26  Normal Forms of Data

Published

May 28, 2025

26.1 Objectives

This chapter provides a bit of an ‘under-the-hood’ view of reshaping data and links it to some concepts in database design and data organization from the computer science view point.

What you should get out of this material is

  • a better understanding of the origin of some of the (parameter) names: for example, the parameters key and value in python pandas function melt, or why is the long form called tidy?

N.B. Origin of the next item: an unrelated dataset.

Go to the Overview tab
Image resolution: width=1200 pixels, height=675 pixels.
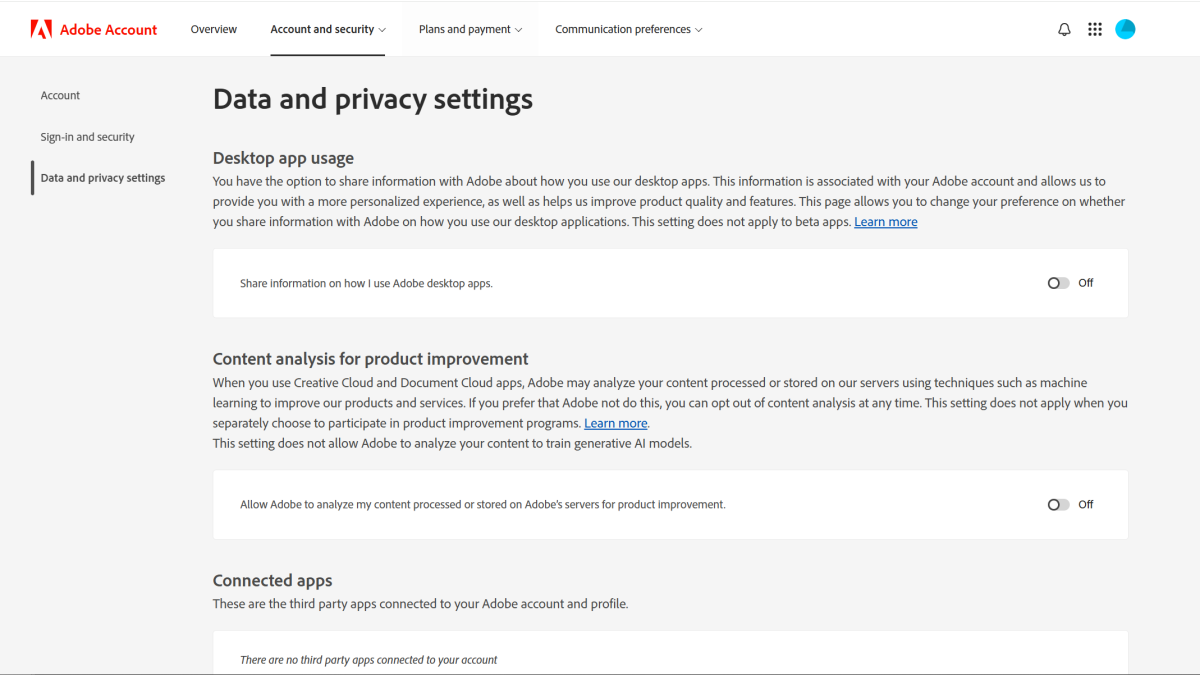214,30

  • to be able to determine what the key variable(s) are in a dataset.

26.2 Normalforms of data

Normal forms were developed in the 1970s by E.F. Codd as a theoretical framework to describe data structures in (relational) data bases. For the purpose of the considerations here, you can think of a data base as a bundle of data sets that are loosely connected - e.g. the data sets describe (different) aspects of the same objects, or they share some aspects (such as the same time or the same geography).

What we mean by a dataset here, is a spread-sheet style (rectangular) representation, with rows representing observations and columns representing variables. We will assume that the first row in the spread sheet contains the names of the variables. Siilarly, we will assume there are no row names - any existing row names can be made a column/variable in the dataset.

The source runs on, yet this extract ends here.